Entries taken from a collection -
- - -

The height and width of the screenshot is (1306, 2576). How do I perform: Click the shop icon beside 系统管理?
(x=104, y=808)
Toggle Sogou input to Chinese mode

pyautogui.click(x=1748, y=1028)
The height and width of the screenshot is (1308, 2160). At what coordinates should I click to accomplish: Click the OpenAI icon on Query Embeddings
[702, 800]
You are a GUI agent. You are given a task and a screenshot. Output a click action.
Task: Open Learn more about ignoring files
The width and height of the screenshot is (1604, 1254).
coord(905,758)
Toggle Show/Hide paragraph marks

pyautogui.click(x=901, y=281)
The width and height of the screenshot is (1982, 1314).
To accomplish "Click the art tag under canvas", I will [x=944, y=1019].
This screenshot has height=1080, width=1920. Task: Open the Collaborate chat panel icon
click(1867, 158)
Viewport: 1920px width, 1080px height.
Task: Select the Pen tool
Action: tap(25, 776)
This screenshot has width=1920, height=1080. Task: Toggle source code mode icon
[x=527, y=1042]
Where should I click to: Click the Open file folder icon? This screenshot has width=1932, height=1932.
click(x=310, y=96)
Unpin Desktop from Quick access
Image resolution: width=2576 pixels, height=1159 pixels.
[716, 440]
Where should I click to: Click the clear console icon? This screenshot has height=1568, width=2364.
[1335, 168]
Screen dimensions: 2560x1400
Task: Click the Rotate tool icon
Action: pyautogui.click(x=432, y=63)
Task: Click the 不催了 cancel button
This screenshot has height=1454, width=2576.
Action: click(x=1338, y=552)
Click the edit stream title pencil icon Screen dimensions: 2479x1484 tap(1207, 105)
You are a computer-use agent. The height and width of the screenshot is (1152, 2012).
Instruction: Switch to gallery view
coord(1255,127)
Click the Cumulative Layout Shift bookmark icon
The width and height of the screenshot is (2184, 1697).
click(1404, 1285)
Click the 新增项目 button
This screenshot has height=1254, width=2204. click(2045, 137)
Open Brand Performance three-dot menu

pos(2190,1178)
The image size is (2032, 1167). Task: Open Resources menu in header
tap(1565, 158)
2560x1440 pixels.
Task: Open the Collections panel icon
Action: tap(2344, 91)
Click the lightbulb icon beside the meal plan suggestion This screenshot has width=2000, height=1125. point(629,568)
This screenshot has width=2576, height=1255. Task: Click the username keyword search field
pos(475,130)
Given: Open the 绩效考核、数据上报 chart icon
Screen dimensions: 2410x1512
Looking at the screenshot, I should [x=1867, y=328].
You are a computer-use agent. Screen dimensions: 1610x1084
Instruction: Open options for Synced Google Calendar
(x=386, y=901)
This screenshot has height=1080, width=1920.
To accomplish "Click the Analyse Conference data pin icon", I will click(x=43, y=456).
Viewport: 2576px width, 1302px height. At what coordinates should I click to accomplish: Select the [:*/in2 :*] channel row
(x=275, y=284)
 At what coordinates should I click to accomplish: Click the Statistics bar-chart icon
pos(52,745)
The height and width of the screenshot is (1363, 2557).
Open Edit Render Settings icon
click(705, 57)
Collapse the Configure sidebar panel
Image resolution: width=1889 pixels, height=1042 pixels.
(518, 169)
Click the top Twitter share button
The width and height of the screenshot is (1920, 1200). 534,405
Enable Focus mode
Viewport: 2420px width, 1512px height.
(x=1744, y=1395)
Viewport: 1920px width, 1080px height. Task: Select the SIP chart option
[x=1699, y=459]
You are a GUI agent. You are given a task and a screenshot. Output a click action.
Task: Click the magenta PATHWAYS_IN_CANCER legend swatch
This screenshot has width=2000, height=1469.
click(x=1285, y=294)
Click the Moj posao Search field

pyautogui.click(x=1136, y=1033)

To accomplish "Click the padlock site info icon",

- - -

From the records above, extract every entry exactly as given.

The height and width of the screenshot is (1306, 2576). How do I perform: Click the shop icon beside 系统管理?
(x=104, y=808)
Toggle Sogou input to Chinese mode

pyautogui.click(x=1748, y=1028)
The height and width of the screenshot is (1308, 2160). At what coordinates should I click to accomplish: Click the OpenAI icon on Query Embeddings
[702, 800]
You are a GUI agent. You are given a task and a screenshot. Output a click action.
Task: Open Learn more about ignoring files
The width and height of the screenshot is (1604, 1254).
coord(905,758)
Toggle Show/Hide paragraph marks

pyautogui.click(x=901, y=281)
The width and height of the screenshot is (1982, 1314).
To accomplish "Click the art tag under canvas", I will [x=944, y=1019].
This screenshot has height=1080, width=1920. Task: Open the Collaborate chat panel icon
click(1867, 158)
Viewport: 1920px width, 1080px height.
Task: Select the Pen tool
Action: tap(25, 776)
This screenshot has width=1920, height=1080. Task: Toggle source code mode icon
[x=527, y=1042]
Where should I click to: Click the Open file folder icon? This screenshot has width=1932, height=1932.
click(x=310, y=96)
Unpin Desktop from Quick access
Image resolution: width=2576 pixels, height=1159 pixels.
[716, 440]
Where should I click to: Click the clear console icon? This screenshot has height=1568, width=2364.
[1335, 168]
Screen dimensions: 2560x1400
Task: Click the Rotate tool icon
Action: pyautogui.click(x=432, y=63)
Task: Click the 不催了 cancel button
This screenshot has height=1454, width=2576.
Action: click(x=1338, y=552)
Click the edit stream title pencil icon Screen dimensions: 2479x1484 tap(1207, 105)
You are a computer-use agent. The height and width of the screenshot is (1152, 2012).
Instruction: Switch to gallery view
coord(1255,127)
Click the Cumulative Layout Shift bookmark icon
The width and height of the screenshot is (2184, 1697).
click(1404, 1285)
Click the 新增项目 button
This screenshot has height=1254, width=2204. click(2045, 137)
Open Brand Performance three-dot menu

pos(2190,1178)
The image size is (2032, 1167). Task: Open Resources menu in header
tap(1565, 158)
2560x1440 pixels.
Task: Open the Collections panel icon
Action: tap(2344, 91)
Click the lightbulb icon beside the meal plan suggestion This screenshot has width=2000, height=1125. point(629,568)
This screenshot has width=2576, height=1255. Task: Click the username keyword search field
pos(475,130)
Given: Open the 绩效考核、数据上报 chart icon
Screen dimensions: 2410x1512
Looking at the screenshot, I should [x=1867, y=328].
You are a computer-use agent. Screen dimensions: 1610x1084
Instruction: Open options for Synced Google Calendar
(x=386, y=901)
This screenshot has height=1080, width=1920.
To accomplish "Click the Analyse Conference data pin icon", I will click(x=43, y=456).
Viewport: 2576px width, 1302px height. At what coordinates should I click to accomplish: Select the [:*/in2 :*] channel row
(x=275, y=284)
 At what coordinates should I click to accomplish: Click the Statistics bar-chart icon
pos(52,745)
The height and width of the screenshot is (1363, 2557).
Open Edit Render Settings icon
click(705, 57)
Collapse the Configure sidebar panel
Image resolution: width=1889 pixels, height=1042 pixels.
(518, 169)
Click the top Twitter share button
The width and height of the screenshot is (1920, 1200). 534,405
Enable Focus mode
Viewport: 2420px width, 1512px height.
(x=1744, y=1395)
Viewport: 1920px width, 1080px height. Task: Select the SIP chart option
[x=1699, y=459]
You are a GUI agent. You are given a task and a screenshot. Output a click action.
Task: Click the magenta PATHWAYS_IN_CANCER legend swatch
This screenshot has width=2000, height=1469.
click(x=1285, y=294)
Click the Moj posao Search field

pyautogui.click(x=1136, y=1033)

To accomplish "Click the padlock site info icon",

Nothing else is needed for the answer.